Côte d'Ivoire : Industrie sucrière, depuis Marrakech, Abidjan expose au monde sa vision pour une autosuffisance dans le secteur
Aly Touré
Présente à la 26ᵉ Conférence internationale sur le sucre, organisée du 9 au 12 février 2026 au Musée Mohammed VI de la civilisation de l’eau à Marrakech, la Côte d’Ivoire a mis en avant sa stratégie de transformation et de coopération dans le secteur sucrier.
À la tribune de ce rendez-vous majeur de l’industrie mondiale du sucre, l’Ambassadeur Aly Touré, Représentant permanent de la Côte d’Ivoire auprès des Organisations internationales des Produits de base, a exposé la vision ivoirienne autour du thème : « L’importance pour l’Afrique de participer aux activités internationales des organisations : l’exemple de la Côte d’Ivoire ».
Devant un parterre de dirigeants de raffineries, d’experts, de chercheurs et de fournisseurs de technologies, le diplomate ivoirien a défendu l’idée d’une Afrique davantage impliquée dans les instances internationales, afin d’influencer les décisions stratégiques et de capter les opportunités de coopération technique et financière.
Un secteur sucrier en transformation
Dans son intervention, Aly Touré a rappelé que depuis 2021, l’État ivoirien a mis en place un Contrat-Plan quinquennal avec les sociétés sucrières nationales. Ce mécanisme vise à moderniser la filière, améliorer sa compétitivité et atteindre l’autosuffisance en sucre.
L’objectif est multiple : stabiliser les prix pour les industriels et les ménages, réduire la dépendance aux importations et contribuer à la lutte contre la vie chère. Une approche qui s’inscrit dans une stratégie plus large de souveraineté alimentaire et de consolidation des filières agricoles stratégiques. Le représentant ivoirien a également souligné l’importance pour la Côte d’Ivoire de s’inspirer des expériences réussies d’autres pays membres et de tirer parti des plateformes de coopération offertes par l’Organisation internationale du sucre (OIS).
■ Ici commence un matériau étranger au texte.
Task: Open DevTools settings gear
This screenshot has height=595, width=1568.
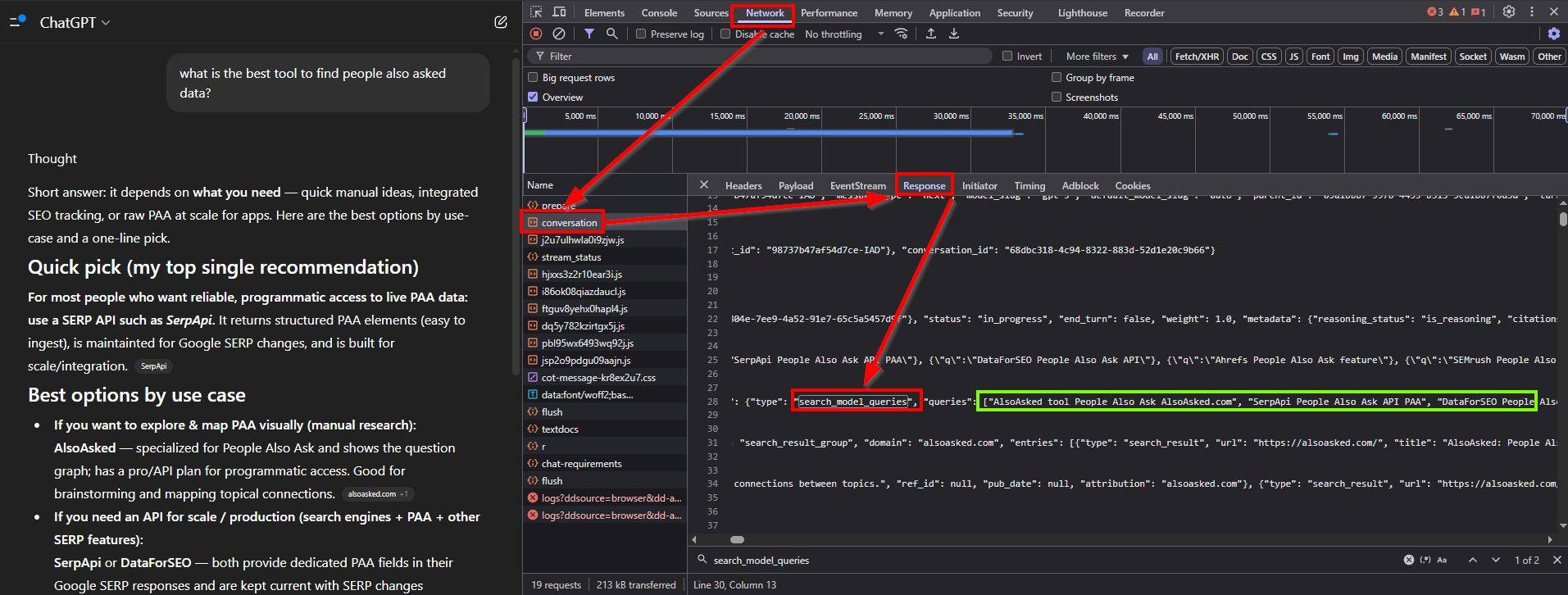Action: pyautogui.click(x=1508, y=12)
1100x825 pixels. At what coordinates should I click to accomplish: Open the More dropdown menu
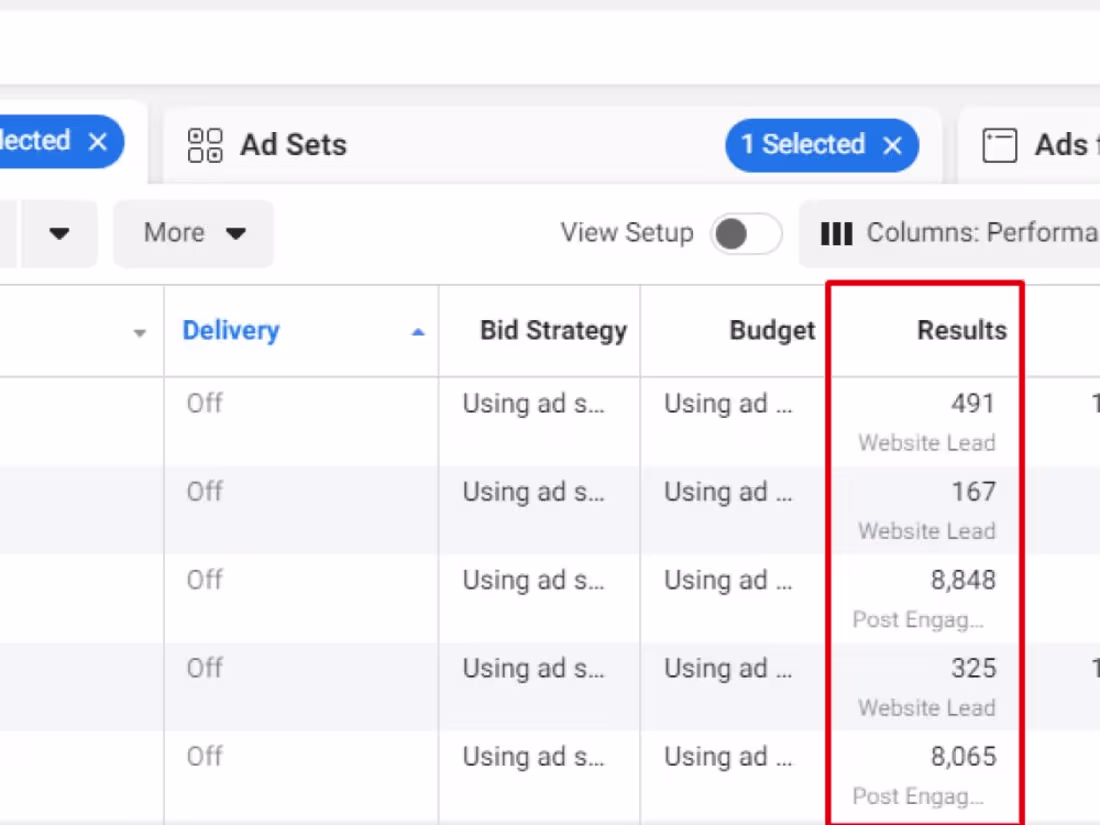click(193, 232)
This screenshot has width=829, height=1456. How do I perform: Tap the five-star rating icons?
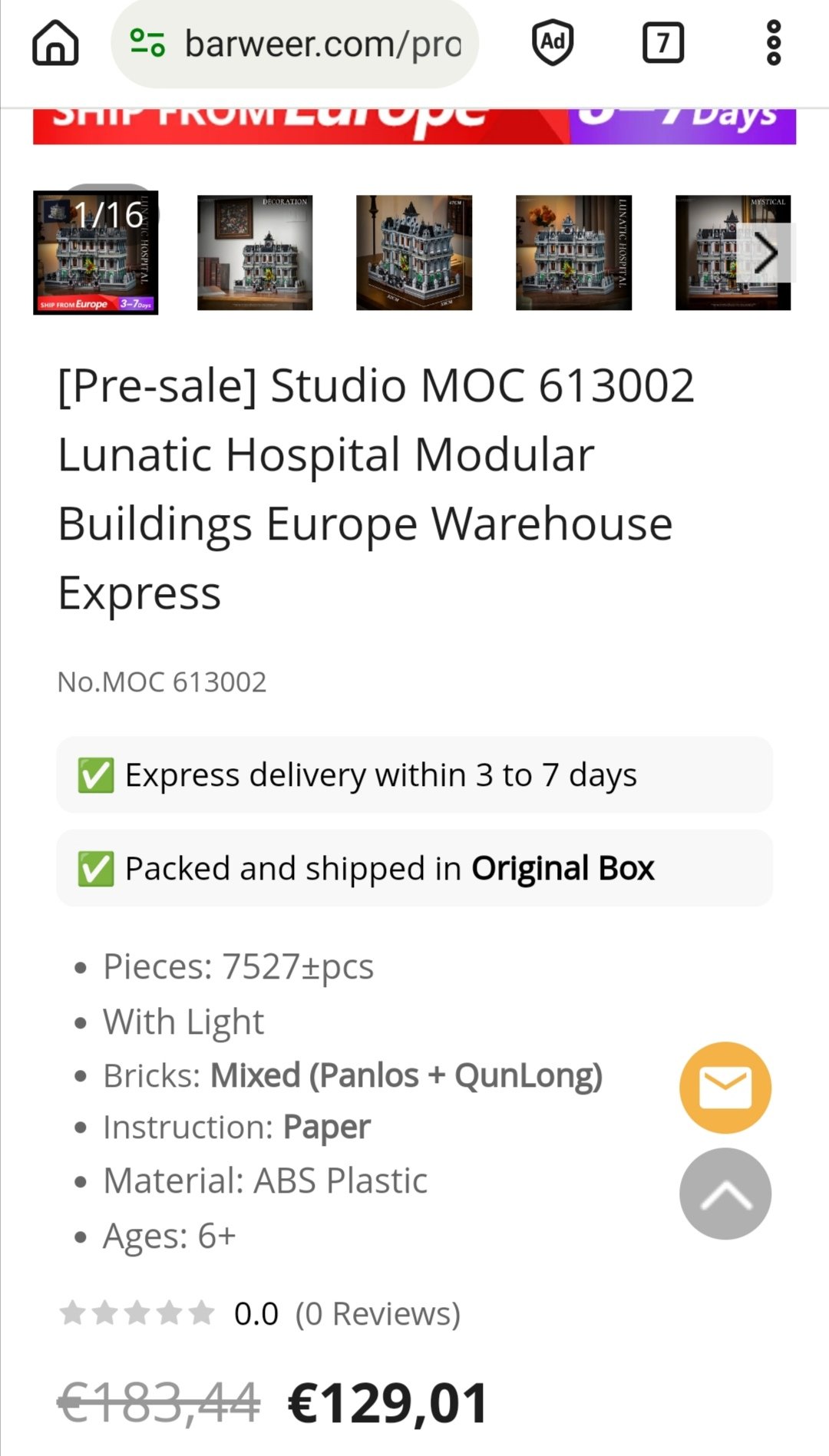[x=137, y=1313]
Un secteur confronté à des mutations profondes
La conférence de Marrakech intervient dans un contexte de profondes recompositions de la filière sucrière mondiale. Les discussions portent notamment sur, la digitalisation des chaînes de production, l’intégration de l’intelligence artificielle dans les processus industriels, l’optimisation de l’usage de l’eau face au stress hydrique, la valorisation énergétique des sous-produits et l’intégration croissante des critères ESG dans la gouvernance des entreprises.
L’édition 2026 met également en lumière les enjeux de résilience et de gouvernance dans un secteur exposé à la volatilité des marchés agricoles et aux exigences accrues de durabilité.
Une présence stratégique
En participant activement à ce forum international, la Côte d’Ivoire affiche sa volonté de jouer un rôle plus affirmé dans la gouvernance mondiale des produits de base. Au-delà du sucre, cette démarche traduit une diplomatie économique orientée vers l’anticipation des mutations structurelles et le renforcement de la compétitivité nationale.
À Marrakech, Abidjan n’est pas seulement venue observer : elle est venue défendre une vision et consolider des partenariats pour l’avenir de sa filière sucrière.